RECORDS TO USE:
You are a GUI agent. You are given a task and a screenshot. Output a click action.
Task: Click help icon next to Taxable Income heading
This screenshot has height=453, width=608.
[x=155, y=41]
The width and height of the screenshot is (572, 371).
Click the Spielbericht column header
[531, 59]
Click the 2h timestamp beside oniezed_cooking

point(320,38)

...

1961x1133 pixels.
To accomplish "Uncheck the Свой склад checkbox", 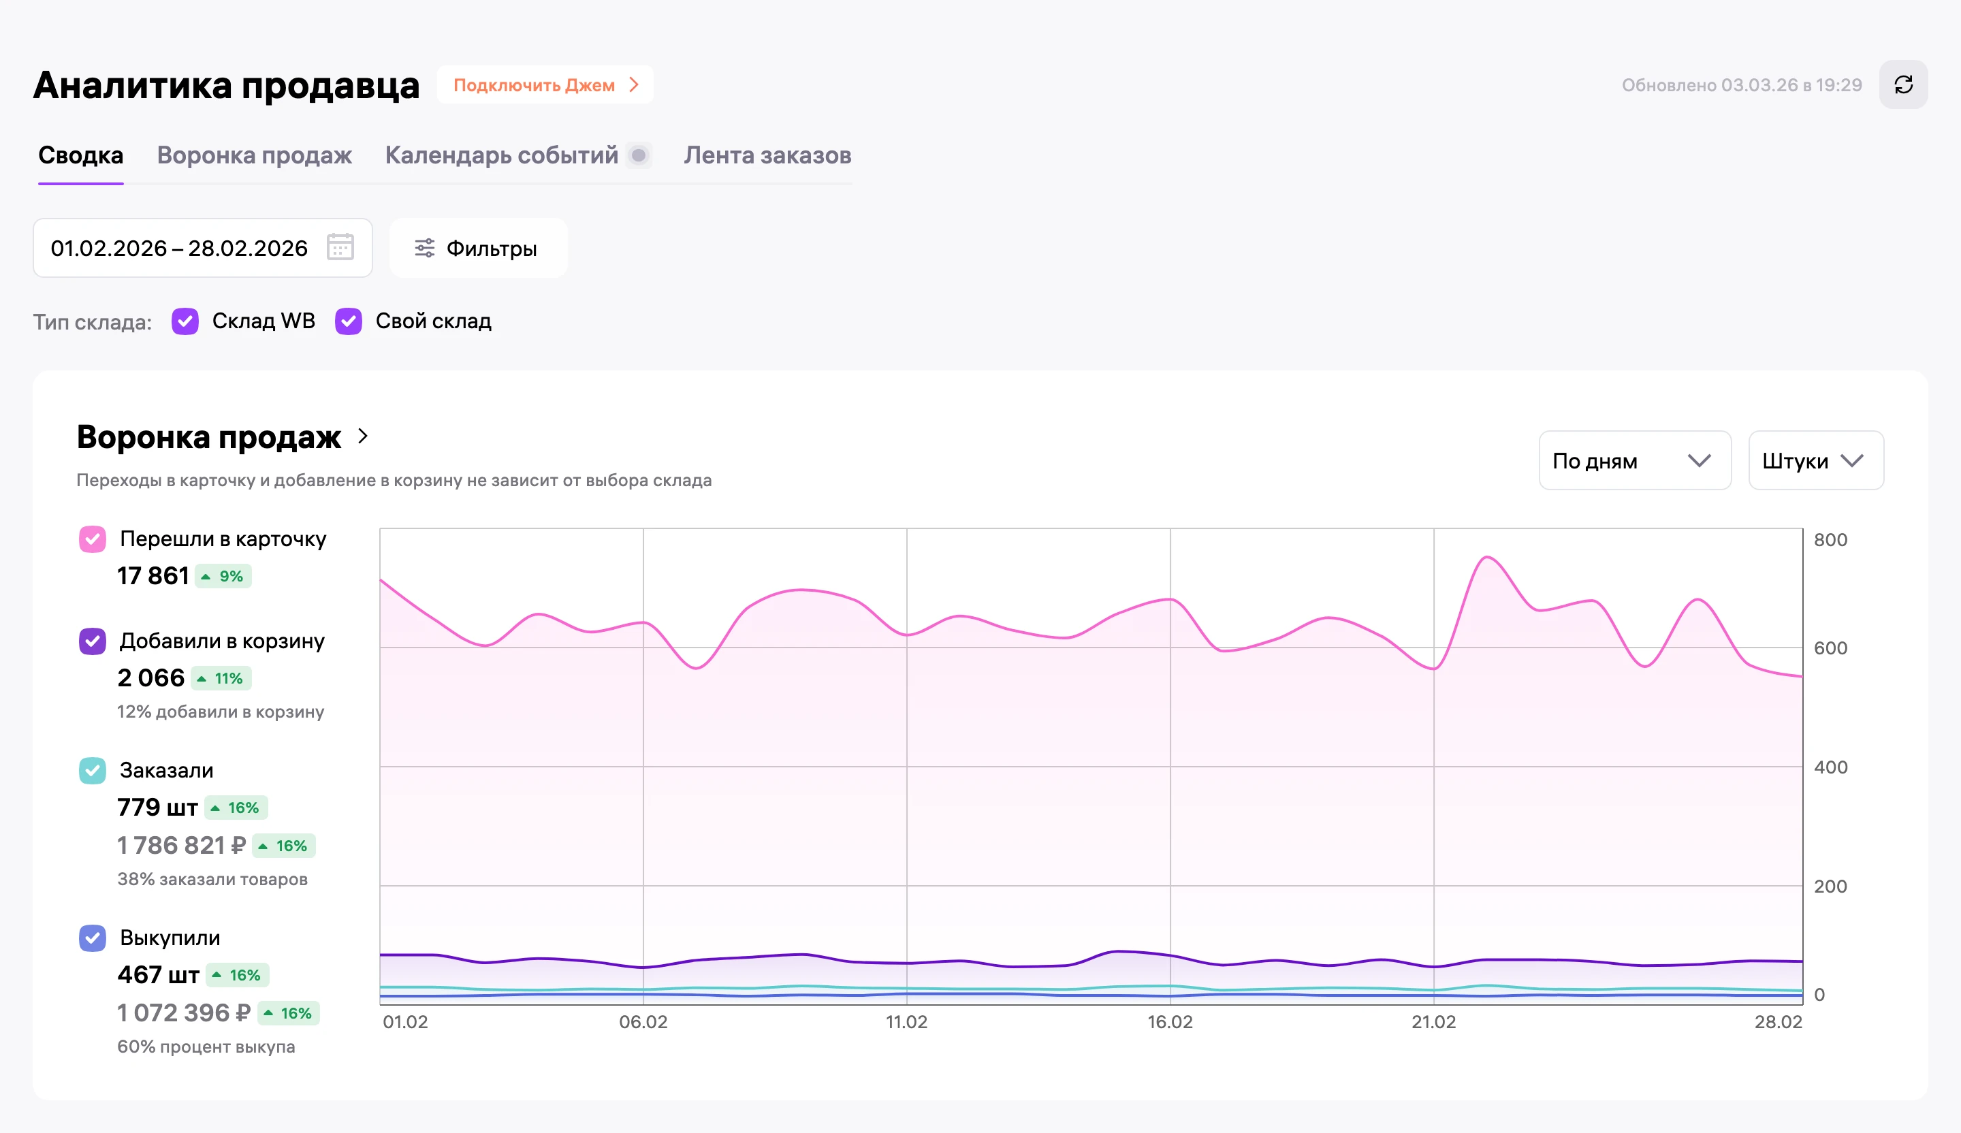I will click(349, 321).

WORK TO COMPLETE:
Considering only the material above, set down every line from the one with "You are a GUI" to the one with "The width and", inclusive, exactly as written.

WRITTEN ANSWER:
You are a GUI agent. You are given a task and a screenshot. Output a click action.
Task: Click help icon next to Taxable Income heading
This screenshot has height=453, width=608.
[x=155, y=41]
The width and height of the screenshot is (572, 371).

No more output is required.